WORK ORDER
Write the data out again in full, with no departure from the original.

******************************

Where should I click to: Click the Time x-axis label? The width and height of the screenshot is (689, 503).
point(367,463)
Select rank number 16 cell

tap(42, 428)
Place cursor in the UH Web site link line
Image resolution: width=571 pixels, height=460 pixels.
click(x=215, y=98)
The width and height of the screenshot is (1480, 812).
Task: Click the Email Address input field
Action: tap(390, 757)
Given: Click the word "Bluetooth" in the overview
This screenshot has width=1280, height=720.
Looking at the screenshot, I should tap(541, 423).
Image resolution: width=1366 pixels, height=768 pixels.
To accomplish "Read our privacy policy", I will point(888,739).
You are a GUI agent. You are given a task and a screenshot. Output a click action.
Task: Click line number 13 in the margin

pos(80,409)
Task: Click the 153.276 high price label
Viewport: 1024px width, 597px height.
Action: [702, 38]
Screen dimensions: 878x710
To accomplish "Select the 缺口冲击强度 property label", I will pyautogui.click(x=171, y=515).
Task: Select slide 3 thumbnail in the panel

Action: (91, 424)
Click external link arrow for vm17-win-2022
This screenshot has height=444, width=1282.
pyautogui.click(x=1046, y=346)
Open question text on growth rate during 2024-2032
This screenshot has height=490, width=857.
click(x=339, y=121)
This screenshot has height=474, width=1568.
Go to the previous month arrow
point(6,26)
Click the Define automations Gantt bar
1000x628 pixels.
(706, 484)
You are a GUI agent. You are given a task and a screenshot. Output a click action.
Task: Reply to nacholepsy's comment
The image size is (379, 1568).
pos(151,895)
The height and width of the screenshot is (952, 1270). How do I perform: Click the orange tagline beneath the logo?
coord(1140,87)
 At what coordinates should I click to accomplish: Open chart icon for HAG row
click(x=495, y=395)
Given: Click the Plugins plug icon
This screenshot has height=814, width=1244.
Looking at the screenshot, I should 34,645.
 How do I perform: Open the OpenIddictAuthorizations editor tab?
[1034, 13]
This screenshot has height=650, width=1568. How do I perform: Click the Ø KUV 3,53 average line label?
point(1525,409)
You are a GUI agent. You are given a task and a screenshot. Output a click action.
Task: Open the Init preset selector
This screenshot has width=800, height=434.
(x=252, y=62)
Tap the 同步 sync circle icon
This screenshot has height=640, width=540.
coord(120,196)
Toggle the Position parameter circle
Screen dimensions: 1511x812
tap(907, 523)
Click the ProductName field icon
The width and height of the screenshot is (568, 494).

******************************

RESPONSE TO THIS TASK
Where should I click to: Click the Time x-axis label? The width and height of the screenshot is (689, 503).
point(367,463)
Select rank number 16 cell

tap(42, 428)
Place cursor in the UH Web site link line
Image resolution: width=571 pixels, height=460 pixels.
click(x=215, y=98)
The width and height of the screenshot is (1480, 812).
Task: Click the Email Address input field
Action: tap(390, 757)
Given: Click the word "Bluetooth" in the overview
This screenshot has width=1280, height=720.
Looking at the screenshot, I should tap(541, 423).
Image resolution: width=1366 pixels, height=768 pixels.
To accomplish "Read our privacy policy", I will point(888,739).
You are a GUI agent. You are given a task and a screenshot. Output a click action.
Task: Click line number 13 in the margin

pos(80,409)
Task: Click the 153.276 high price label
Viewport: 1024px width, 597px height.
Action: [702, 38]
Screen dimensions: 878x710
To accomplish "Select the 缺口冲击强度 property label", I will pyautogui.click(x=171, y=515).
Task: Select slide 3 thumbnail in the panel

Action: (91, 424)
Click external link arrow for vm17-win-2022
This screenshot has height=444, width=1282.
pyautogui.click(x=1046, y=346)
Open question text on growth rate during 2024-2032
This screenshot has height=490, width=857.
click(x=339, y=121)
This screenshot has height=474, width=1568.
Go to the previous month arrow
point(6,26)
Click the Define automations Gantt bar
1000x628 pixels.
(706, 484)
You are a GUI agent. You are given a task and a screenshot. Output a click action.
Task: Reply to nacholepsy's comment
The image size is (379, 1568).
pos(151,895)
The height and width of the screenshot is (952, 1270). How do I perform: Click the orange tagline beneath the logo?
coord(1140,87)
 At what coordinates should I click to accomplish: Open chart icon for HAG row
click(x=495, y=395)
Given: Click the Plugins plug icon
This screenshot has height=814, width=1244.
Looking at the screenshot, I should 34,645.
 How do I perform: Open the OpenIddictAuthorizations editor tab?
[1034, 13]
This screenshot has height=650, width=1568. How do I perform: Click the Ø KUV 3,53 average line label?
point(1525,409)
You are a GUI agent. You are given a task and a screenshot. Output a click action.
Task: Open the Init preset selector
This screenshot has width=800, height=434.
(x=252, y=62)
Tap the 同步 sync circle icon
This screenshot has height=640, width=540.
coord(120,196)
Toggle the Position parameter circle
Screen dimensions: 1511x812
tap(907, 523)
Click the ProductName field icon
The width and height of the screenshot is (568, 494).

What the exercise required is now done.